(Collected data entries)
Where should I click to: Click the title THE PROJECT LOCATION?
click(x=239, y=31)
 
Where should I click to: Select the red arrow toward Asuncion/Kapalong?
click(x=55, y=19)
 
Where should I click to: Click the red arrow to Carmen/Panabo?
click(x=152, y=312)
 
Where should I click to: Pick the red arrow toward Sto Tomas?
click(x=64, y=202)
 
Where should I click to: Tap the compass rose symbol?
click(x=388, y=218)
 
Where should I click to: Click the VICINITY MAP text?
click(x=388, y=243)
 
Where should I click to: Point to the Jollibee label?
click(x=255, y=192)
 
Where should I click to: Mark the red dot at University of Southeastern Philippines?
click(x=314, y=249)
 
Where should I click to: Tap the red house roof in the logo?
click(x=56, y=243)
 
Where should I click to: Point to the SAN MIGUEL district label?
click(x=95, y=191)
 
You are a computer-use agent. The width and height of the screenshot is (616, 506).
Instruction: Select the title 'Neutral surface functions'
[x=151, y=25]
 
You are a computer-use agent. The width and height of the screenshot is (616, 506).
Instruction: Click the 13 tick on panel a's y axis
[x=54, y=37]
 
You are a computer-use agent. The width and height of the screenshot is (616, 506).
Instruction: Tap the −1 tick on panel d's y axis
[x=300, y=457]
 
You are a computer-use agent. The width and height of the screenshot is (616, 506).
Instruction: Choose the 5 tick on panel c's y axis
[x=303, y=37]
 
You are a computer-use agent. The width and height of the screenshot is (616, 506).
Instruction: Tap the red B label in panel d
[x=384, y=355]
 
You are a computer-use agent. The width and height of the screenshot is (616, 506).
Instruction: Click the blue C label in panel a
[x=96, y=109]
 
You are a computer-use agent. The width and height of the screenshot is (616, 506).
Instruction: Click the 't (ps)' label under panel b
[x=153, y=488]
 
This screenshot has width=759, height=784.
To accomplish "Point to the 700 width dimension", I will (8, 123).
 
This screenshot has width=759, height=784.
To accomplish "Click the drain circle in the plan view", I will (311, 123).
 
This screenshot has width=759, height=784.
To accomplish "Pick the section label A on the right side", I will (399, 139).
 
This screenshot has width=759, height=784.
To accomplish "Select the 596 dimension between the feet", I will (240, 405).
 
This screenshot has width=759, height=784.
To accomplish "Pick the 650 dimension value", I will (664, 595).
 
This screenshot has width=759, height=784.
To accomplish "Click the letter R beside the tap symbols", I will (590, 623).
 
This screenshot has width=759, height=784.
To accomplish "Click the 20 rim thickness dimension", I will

TASK –
Please copy out all of the data above word for word, keeping every line.

RESULT FOR THIS TASK –
Where should I click to: Click the title THE PROJECT LOCATION?
click(x=239, y=31)
 
Where should I click to: Select the red arrow toward Asuncion/Kapalong?
click(x=55, y=19)
 
Where should I click to: Click the red arrow to Carmen/Panabo?
click(x=152, y=312)
 
Where should I click to: Pick the red arrow toward Sto Tomas?
click(x=64, y=202)
 
Where should I click to: Tap the compass rose symbol?
click(x=388, y=218)
 
Where should I click to: Click the VICINITY MAP text?
click(x=388, y=243)
 
Where should I click to: Point to the Jollibee label?
click(x=255, y=192)
 
Where should I click to: Mark the red dot at University of Southeastern Philippines?
click(x=314, y=249)
 
Where should I click to: Tap the red house roof in the logo?
click(x=56, y=243)
 
Where should I click to: Point to the SAN MIGUEL district label?
click(x=95, y=191)
 
You are a computer-use agent. The width and height of the screenshot is (616, 506).
Instruction: Select the title 'Neutral surface functions'
[x=151, y=25]
 
You are a computer-use agent. The width and height of the screenshot is (616, 506).
Instruction: Click the 13 tick on panel a's y axis
[x=54, y=37]
 
You are a computer-use agent. The width and height of the screenshot is (616, 506).
Instruction: Tap the −1 tick on panel d's y axis
[x=300, y=457]
 
You are a computer-use agent. The width and height of the screenshot is (616, 506).
Instruction: Choose the 5 tick on panel c's y axis
[x=303, y=37]
 
You are a computer-use agent. The width and height of the screenshot is (616, 506).
Instruction: Tap the red B label in panel d
[x=384, y=355]
 
You are a computer-use agent. The width and height of the screenshot is (616, 506).
Instruction: Click the blue C label in panel a
[x=96, y=109]
 
You are a computer-use agent. The width and height of the screenshot is (616, 506).
Instruction: Click the 't (ps)' label under panel b
[x=153, y=488]
 
This screenshot has width=759, height=784.
To accomplish "Point to the 700 width dimension", I will (8, 123).
 
This screenshot has width=759, height=784.
To accomplish "Click the drain circle in the plan view", I will (311, 123).
 
This screenshot has width=759, height=784.
To accomplish "Pick the section label A on the right side", I will (399, 139).
 
This screenshot has width=759, height=784.
To accomplish "Select the 596 dimension between the feet", I will (240, 405).
 
This screenshot has width=759, height=784.
To accomplish "Pick the 650 dimension value", I will (664, 595).
 
This screenshot has width=759, height=784.
To accomplish "Click the letter R beside the tap symbols", I will (590, 623).
 
This screenshot has width=759, height=784.
To accomplish "Click the 20 rim thickness dimension", I will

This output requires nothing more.